Patrick Bloche - Internet = outil / Contrefaçon / But lucratif (51:18)

  • M. Patrick Bloche, défense de l'amendement n°143.
    Permettez-moi de revenir un instant sur l’échange que nous avons eu à propos des trois précédents amendements identiques. Mme Billard a trouvé le mot juste pour qualifier le Gouvernement : c’est un Gouvernement absurde. En refusant de supprimer les alinéas 3 à 8 de l’article 3, nous incriminons un outil. D’un marteau, on peut se servir pour planter un clou, mais aussi pour défoncer une boîte crânienne. Ce n’est pas l’outil en tant que tel qu’il faut incriminer, mais l’acte que l’on commet avec.
    L’amendement n° 143 vise à limiter la casse. Vous n’avez toujours pas répondu à notre question : pourquoi le code de la propriété intellectuelle, et pourquoi pas le code de la propriété littéraire et artistique ? Ce sera sans doute pour la prochaine fois. Durant tous les débats que nous avons eus sur HADOPI 1, HADOPI 1 bis et HADOPI 2, la confusion a été entretenue entre les échanges de fichiers non commerciaux et la contrefaçon, puisque, pour de simples échanges hors marché, on peut désormais être condamné pour délit de contrefaçon.
    Sans doute, il s’agit d’une évidence, mais il vaut mieux l’inscrire dans la loi : la contrefaçon a un but lucratif.

Article 4

ChantalBrunel

Chantal Brunel - "Rien ne justifie que l’on cherche à préserver la liberté de l’internaute" (55:53)

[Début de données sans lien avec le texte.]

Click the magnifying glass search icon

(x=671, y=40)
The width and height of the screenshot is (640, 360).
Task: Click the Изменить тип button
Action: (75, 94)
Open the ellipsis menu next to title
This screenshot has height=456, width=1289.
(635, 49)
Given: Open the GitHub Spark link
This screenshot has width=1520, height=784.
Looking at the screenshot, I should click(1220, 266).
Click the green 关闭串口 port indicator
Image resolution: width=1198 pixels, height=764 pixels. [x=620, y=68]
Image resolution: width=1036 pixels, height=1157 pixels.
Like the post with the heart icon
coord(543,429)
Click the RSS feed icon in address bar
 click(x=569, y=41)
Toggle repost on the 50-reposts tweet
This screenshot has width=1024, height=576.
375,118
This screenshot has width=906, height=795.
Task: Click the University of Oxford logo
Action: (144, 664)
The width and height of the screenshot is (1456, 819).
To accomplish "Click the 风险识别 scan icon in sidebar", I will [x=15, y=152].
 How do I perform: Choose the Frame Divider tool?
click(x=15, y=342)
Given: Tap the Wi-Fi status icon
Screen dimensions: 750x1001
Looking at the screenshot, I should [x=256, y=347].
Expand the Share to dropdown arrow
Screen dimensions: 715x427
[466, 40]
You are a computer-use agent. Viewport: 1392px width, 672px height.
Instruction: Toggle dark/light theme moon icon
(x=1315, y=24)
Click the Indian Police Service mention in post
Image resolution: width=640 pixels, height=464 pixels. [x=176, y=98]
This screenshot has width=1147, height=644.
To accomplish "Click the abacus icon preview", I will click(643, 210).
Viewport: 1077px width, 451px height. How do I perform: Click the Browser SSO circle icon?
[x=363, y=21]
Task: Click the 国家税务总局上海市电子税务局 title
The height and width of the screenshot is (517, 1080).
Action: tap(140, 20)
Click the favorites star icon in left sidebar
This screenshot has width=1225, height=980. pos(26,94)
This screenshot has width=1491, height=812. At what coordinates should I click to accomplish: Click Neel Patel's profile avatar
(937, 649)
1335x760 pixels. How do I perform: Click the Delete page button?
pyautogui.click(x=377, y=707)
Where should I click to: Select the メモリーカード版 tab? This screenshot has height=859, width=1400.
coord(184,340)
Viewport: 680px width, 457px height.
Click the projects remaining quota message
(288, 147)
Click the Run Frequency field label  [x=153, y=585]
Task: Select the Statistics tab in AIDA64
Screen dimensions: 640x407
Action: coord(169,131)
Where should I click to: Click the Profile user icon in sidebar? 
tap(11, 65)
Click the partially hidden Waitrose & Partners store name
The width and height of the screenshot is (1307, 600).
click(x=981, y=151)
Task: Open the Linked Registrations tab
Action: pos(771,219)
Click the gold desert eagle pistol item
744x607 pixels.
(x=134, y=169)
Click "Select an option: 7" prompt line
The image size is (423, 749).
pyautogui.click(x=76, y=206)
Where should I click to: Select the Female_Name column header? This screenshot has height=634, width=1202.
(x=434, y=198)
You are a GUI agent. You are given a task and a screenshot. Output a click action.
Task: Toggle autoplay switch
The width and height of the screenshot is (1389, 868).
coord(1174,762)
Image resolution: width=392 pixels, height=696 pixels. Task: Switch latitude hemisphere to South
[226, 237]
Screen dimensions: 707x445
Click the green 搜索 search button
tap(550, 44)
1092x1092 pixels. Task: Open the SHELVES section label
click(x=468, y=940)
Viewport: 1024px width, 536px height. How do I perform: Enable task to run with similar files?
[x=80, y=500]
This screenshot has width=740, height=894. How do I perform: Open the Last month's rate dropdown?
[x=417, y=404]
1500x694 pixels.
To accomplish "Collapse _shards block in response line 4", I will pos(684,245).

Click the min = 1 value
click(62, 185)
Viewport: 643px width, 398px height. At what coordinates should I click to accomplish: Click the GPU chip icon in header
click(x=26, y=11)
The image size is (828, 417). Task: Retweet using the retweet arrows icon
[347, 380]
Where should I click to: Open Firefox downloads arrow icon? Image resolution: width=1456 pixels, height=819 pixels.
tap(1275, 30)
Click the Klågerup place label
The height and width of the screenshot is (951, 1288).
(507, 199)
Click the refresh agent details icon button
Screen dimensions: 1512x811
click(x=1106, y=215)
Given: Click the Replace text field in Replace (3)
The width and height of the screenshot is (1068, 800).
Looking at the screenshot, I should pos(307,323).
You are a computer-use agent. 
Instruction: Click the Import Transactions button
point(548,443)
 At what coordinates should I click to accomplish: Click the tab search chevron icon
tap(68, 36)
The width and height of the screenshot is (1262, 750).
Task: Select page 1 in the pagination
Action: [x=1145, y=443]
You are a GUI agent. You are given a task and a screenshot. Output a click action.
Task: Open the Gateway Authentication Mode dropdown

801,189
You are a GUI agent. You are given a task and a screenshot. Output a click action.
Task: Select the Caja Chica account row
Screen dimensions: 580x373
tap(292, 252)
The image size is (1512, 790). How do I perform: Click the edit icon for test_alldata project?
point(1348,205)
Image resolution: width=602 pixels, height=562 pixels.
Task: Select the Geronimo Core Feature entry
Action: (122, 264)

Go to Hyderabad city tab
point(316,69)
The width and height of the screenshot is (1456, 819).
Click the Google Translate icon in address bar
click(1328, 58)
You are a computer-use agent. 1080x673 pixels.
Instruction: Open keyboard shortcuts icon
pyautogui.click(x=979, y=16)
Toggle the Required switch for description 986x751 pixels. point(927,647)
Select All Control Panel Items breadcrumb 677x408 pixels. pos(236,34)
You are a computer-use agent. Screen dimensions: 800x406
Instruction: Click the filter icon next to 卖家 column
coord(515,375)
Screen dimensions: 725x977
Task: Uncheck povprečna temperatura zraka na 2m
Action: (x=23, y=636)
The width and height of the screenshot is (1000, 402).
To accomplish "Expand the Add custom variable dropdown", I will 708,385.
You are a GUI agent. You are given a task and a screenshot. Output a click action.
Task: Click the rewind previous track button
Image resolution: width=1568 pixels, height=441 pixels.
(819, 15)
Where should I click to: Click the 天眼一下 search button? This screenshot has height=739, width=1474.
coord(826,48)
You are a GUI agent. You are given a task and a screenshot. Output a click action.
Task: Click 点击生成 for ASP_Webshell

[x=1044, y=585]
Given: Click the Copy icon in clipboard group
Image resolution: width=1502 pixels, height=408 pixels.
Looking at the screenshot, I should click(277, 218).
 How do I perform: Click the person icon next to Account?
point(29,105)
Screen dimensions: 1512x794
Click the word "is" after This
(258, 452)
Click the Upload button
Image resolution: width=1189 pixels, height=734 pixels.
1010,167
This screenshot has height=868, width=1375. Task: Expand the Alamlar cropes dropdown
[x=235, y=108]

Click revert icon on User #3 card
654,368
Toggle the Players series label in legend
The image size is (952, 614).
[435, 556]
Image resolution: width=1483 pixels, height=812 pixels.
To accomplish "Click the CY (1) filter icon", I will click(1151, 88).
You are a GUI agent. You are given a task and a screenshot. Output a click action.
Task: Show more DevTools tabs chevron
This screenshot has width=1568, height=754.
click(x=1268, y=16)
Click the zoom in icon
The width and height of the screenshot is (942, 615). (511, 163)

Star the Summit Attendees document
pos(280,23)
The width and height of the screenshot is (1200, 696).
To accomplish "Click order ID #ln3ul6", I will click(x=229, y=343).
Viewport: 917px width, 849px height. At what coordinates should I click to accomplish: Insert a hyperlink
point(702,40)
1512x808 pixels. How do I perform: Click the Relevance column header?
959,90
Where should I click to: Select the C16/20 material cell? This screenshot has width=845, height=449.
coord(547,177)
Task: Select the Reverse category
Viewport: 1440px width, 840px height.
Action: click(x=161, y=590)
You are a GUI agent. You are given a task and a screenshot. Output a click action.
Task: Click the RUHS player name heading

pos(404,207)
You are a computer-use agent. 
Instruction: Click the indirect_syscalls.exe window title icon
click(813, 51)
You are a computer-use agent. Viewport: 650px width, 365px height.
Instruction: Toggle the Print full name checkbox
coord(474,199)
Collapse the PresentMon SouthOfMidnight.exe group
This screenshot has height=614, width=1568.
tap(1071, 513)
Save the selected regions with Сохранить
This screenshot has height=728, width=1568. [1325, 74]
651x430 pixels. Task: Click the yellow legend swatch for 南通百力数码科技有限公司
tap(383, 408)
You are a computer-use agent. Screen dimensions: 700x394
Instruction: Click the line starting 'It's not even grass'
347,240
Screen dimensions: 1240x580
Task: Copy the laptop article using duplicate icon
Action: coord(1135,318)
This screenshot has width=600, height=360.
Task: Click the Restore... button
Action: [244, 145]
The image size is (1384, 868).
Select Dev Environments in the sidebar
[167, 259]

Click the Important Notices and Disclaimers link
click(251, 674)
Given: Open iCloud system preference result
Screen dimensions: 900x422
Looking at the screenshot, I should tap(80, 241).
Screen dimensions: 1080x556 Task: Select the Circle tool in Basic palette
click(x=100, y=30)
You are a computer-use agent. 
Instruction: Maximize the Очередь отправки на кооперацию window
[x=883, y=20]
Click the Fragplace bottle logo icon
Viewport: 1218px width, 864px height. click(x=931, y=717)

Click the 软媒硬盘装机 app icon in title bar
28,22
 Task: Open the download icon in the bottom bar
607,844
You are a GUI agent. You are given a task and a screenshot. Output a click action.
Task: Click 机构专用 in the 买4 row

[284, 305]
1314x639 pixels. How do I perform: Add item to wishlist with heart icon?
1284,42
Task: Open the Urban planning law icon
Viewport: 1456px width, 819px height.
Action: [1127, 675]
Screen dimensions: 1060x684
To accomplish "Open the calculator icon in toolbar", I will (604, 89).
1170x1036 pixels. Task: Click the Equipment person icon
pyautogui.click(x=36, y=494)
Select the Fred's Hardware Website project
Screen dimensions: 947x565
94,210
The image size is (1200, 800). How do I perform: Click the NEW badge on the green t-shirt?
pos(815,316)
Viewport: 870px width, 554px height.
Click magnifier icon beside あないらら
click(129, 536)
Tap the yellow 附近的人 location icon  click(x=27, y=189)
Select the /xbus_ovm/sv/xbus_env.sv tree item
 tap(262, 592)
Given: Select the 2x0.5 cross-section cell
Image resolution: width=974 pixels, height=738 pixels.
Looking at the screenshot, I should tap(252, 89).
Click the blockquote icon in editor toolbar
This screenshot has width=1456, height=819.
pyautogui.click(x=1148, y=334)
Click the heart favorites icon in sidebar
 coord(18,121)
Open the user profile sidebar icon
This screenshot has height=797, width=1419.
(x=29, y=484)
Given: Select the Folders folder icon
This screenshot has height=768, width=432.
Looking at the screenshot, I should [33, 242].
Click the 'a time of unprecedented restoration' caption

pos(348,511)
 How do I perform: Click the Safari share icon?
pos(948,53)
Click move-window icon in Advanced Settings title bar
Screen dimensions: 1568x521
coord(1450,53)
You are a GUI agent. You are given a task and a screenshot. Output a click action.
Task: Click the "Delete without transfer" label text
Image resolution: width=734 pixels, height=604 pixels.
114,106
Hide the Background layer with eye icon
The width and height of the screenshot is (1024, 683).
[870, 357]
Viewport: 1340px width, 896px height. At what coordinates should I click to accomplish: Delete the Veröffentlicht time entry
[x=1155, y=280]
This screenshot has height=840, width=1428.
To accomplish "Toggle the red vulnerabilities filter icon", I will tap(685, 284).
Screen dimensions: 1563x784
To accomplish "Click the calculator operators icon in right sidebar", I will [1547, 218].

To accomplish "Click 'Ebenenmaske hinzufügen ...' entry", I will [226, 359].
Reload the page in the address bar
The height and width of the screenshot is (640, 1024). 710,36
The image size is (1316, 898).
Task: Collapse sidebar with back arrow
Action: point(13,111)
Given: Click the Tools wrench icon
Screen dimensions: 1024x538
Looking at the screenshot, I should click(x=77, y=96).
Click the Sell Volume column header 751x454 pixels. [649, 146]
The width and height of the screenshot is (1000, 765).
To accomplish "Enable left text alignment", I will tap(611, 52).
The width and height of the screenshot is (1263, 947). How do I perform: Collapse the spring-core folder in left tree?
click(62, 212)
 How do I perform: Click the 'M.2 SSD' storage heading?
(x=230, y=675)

  • Mme Chantal Brunel, discussion sur l'article 4.
    J’aurais aimé, s’agissant des sites pédopornographiques, que l’on revînt à la rédaction initiale du Gouvernement et donc que l’on supprimât les mots « après accord de l’autorité judiciaire ».
    J’avoue ne pas comprendre quel est le problème. Les policiers de l’Office central de lutte contre la criminalité liée aux technologies de l'information et de la communication, l’OCLCTIC, sont capables de voir si des enfants figurent ou non sur une image pornographique. Ils sont capables de voir s’il y a, sur une telle image, un enfant de douze ou treize ans, un très jeune enfant.
    Je ne vois, hélas, pas comment la minorité des enfants figurant sur ces sites peut être contestée. Qu’apporte donc l’intervention de l’autorité judiciaire ? Sur un tel sujet, il faut agir vite. Les fournisseurs d’accès à internet doivent supprimer l’accès à ces sites dans les plus brefs délais.
    Le problème n’est pas du tout celui qui se posait à propos d’HADOPI et de la création artistique. Il s’agit de sites pédopornographiques ! C’est ce qu’il y a de pire sur internet. Si internet est capable du meilleur et du pire, rien ne justifie que l’on cherche à préserver la liberté de l’internaute quand il s’agit du pire.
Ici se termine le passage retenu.